Sketch y=|(x-1)(x-3)| and y=|x^2-4x| .
I don't know how to sketch the graphs :(
in your previous post I showed you how to graph the absolute value of linear function.
The same concept is true for the above quadratics
for y=|(x-1)(x-3)|
You will have two parabolas, one is
y = (x-1)(x-3) the other is y = -(x-1)(x-3)
one will open up , the other will open down
They both have the same x-intercepts of 1 and 3
So sketch both of them, then erase the part of both of them that lies below the x-axis.
Do the same for the second equation.
They will have similar shapes, except the second has x-intercepts of 2 and -2
i still don't really understand. How can i sketch y=(x-1)(x-3) and y=-(x-1)(x-3) ? what is the coordinate?

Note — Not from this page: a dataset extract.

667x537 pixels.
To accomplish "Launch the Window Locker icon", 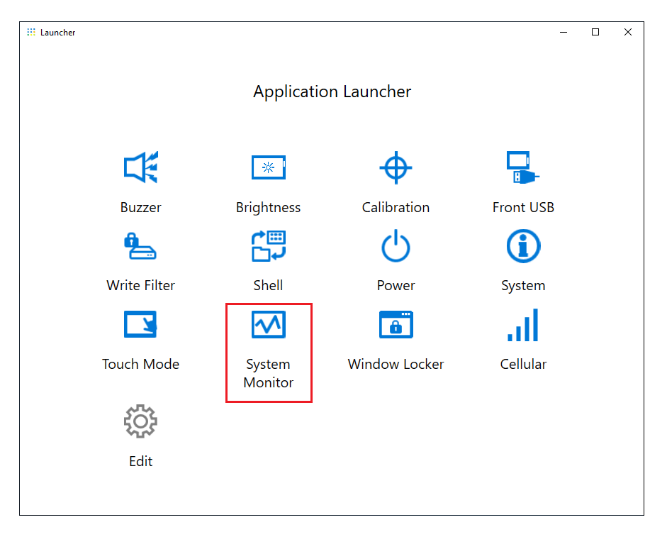I will click(396, 325).
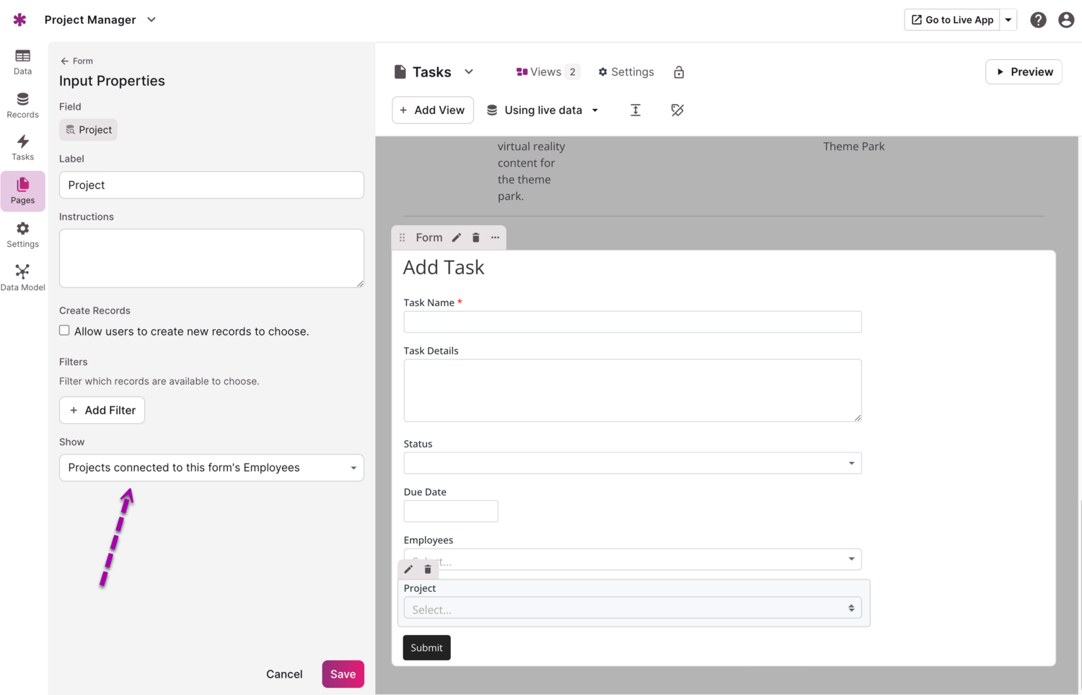
Task: Open the Data section in the sidebar
Action: click(22, 62)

To sketch the graphs of y = |(x-1)(x-3)| and y = |x^2-4x|, we can follow a step-by-step process. Here's how you can do it:
1. Plot the x-intercepts:
- For the equation y = |(x-1)(x-3)|, set the expression inside the absolute value equal to zero:
(x-1)(x-3) = 0
This yields x = 1 and x = 3 as x-intercepts.

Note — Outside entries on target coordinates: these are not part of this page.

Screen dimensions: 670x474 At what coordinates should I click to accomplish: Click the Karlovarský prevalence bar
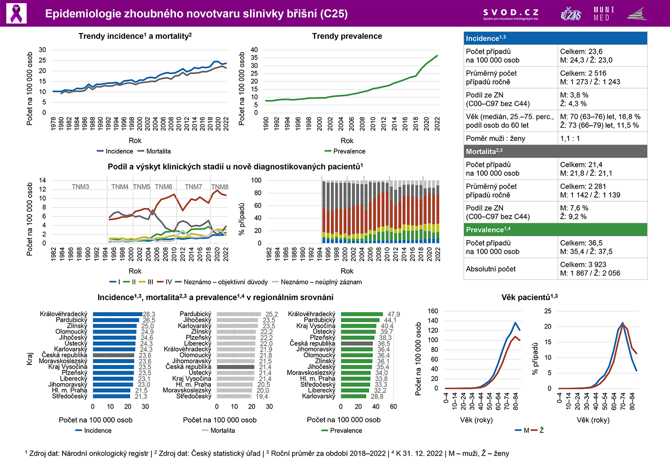pyautogui.click(x=353, y=396)
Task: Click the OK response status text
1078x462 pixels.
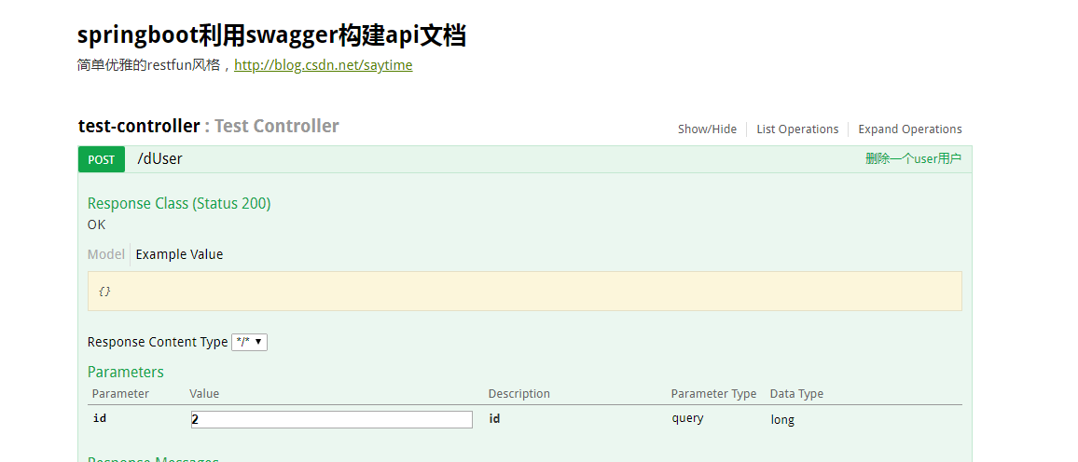Action: pos(96,224)
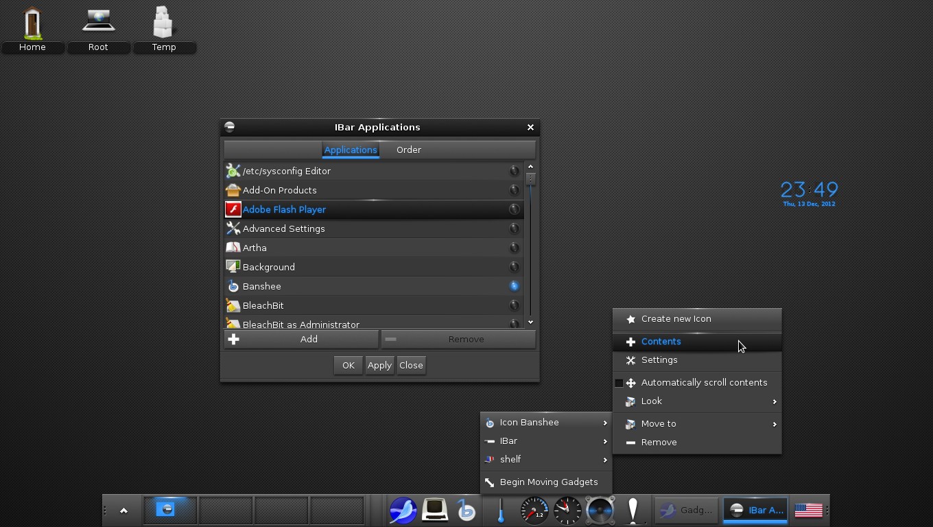This screenshot has width=933, height=527.
Task: Click the Banshee icon in the applications list
Action: click(233, 286)
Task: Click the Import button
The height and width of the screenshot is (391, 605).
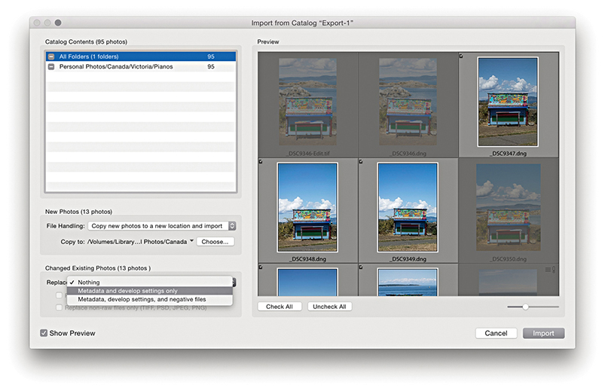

- For the equation y = |x^2-4x|, set the expression inside the absolute value equal to zero:
x^2-4x = 0
Factoring out x, we have x(x-4) = 0, which gives x = 0 and x = 4 as the x-intercepts.

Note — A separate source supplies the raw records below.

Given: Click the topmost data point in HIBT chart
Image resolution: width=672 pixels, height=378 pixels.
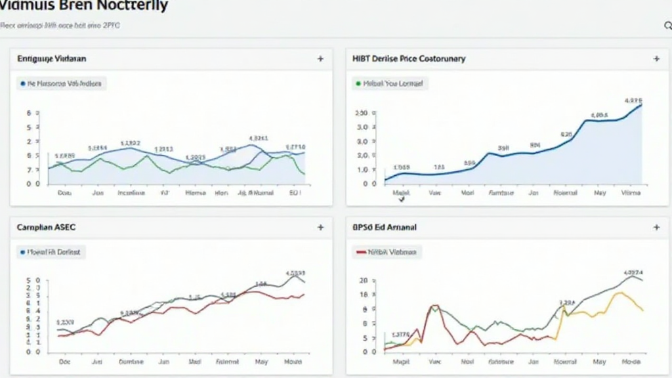Looking at the screenshot, I should [x=641, y=105].
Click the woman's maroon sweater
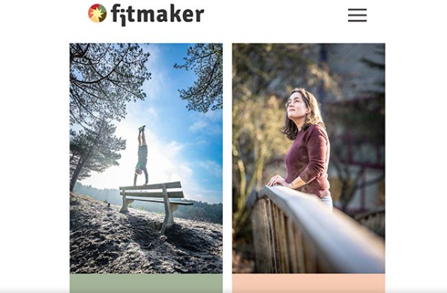 [309, 160]
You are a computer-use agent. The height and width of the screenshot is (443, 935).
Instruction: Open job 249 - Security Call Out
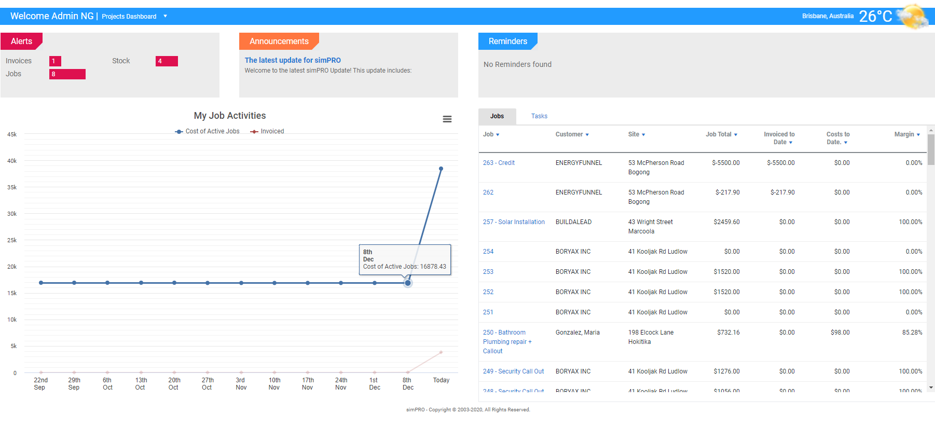tap(513, 371)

2. Determine the sign of the expression within the absolute value:
- For y = |(x-1)(x-3)|, we know that both factors, (x-1) and (x-3), are non-negative when x ≥ 3 or x ≤ 1.
Hence, the expression within the absolute value will be positive or zero in these intervals, which results in |(x-1)(x-3)| = (x-1)(x-3).
In the interval 1 < x < 3, both factors are negative, and the expression within the absolute value becomes positive, resulting in |(x-1)(x-3)| = -(x-1)(x-3).
- For y = |x^2-4x|, we consider (x^2-4x) as a single factor. The quadratic expression is non-negative when its vertex (at -b/2a) is either on or to the right of the x-axis. In this case, the vertex is x = 2, which means x^2-4x ≥ 0 when x ≤ 0 or x ≥ 4.
Therefore, the expression within the absolute value will be positive or zero in these intervals, resulting in |x^2-4x| = x^2-4x.
In the interval 0 < x < 4, the quadratic expression is negative, and the expression within the absolute value becomes positive, leading to |x^2-4x| = -(x^2-4x).
3. Sketch the graphs:
- For y = |(x-1)(x-3)|:
• Starting from the left of the x-axis, when x ≤ 1, the function is positive or zero, taking the form y = (x-1)(x-3). Plot these points on the graph.
• When 1 < x < 3, the function is negative, so reflect the portion between x = 1 and x = 3 to the positive side of the y-axis.
• Finally, for x ≥ 3, the function is positive or zero, taking the form y = (x-1)(x-3). Plot these points on the graph.
- For y = |x^2-4x|:
• Starting from the left of the x-axis, when x ≤ 0, the function is positive or zero, taking the form y = x^2-4x. Plot these points on the graph.
• When 0 < x < 4, the function is negative, so reflect the portion between x = 0 and x = 4 to the positive side of the y-axis.
• Finally, for x ≥ 4, the function is positive or zero, taking the form y = x^2-4x. Plot these points on the graph.
Please note that this explanation assumes you have a basic understanding of plotting points on a graph.